_YOUR OBJECTIVE_.
What you need to produce from the material below is an exact transcription of the lines from the one with "This screenshot has width=1330, height=896." through the one with "Click the Amazon", both included, and no other line.

_ENTRIES SUPPLIED_.
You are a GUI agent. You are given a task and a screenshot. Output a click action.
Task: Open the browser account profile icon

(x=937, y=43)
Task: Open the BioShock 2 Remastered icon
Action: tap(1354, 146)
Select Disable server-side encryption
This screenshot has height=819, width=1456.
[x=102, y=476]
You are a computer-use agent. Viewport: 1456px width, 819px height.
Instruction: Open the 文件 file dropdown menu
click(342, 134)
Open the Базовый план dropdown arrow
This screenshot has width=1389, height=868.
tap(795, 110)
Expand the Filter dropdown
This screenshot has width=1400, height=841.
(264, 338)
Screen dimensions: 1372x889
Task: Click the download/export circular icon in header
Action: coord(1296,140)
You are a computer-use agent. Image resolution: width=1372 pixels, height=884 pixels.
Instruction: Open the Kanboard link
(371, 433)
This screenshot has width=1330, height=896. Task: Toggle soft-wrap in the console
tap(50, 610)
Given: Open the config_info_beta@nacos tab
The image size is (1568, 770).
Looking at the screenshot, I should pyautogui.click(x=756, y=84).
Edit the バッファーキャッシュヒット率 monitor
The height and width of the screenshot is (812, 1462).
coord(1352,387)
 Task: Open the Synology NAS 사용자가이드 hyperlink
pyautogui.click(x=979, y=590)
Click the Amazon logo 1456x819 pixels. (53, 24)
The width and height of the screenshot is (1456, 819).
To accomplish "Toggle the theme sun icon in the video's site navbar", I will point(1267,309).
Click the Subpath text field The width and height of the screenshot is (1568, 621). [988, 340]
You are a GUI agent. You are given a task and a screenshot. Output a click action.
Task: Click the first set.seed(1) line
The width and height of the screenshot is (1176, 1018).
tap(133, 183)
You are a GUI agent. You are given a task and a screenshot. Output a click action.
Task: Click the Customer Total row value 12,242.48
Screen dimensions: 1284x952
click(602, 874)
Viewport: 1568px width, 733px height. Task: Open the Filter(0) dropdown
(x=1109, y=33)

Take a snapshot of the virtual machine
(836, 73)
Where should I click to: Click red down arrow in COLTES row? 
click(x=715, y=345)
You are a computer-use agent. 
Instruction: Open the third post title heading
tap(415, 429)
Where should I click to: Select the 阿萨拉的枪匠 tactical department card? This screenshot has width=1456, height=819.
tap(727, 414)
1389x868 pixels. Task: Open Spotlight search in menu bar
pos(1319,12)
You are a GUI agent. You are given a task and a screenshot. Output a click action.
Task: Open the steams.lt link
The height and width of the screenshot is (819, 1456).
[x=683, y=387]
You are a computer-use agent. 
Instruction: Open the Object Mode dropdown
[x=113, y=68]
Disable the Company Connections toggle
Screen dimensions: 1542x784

_ANSWER FOR THE TASK_.
This screenshot has width=1330, height=896. Task: Toggle soft-wrap in the console
tap(50, 610)
Given: Open the config_info_beta@nacos tab
The image size is (1568, 770).
Looking at the screenshot, I should pyautogui.click(x=756, y=84).
Edit the バッファーキャッシュヒット率 monitor
The height and width of the screenshot is (812, 1462).
coord(1352,387)
 Task: Open the Synology NAS 사용자가이드 hyperlink
pyautogui.click(x=979, y=590)
Click the Amazon logo 1456x819 pixels. (53, 24)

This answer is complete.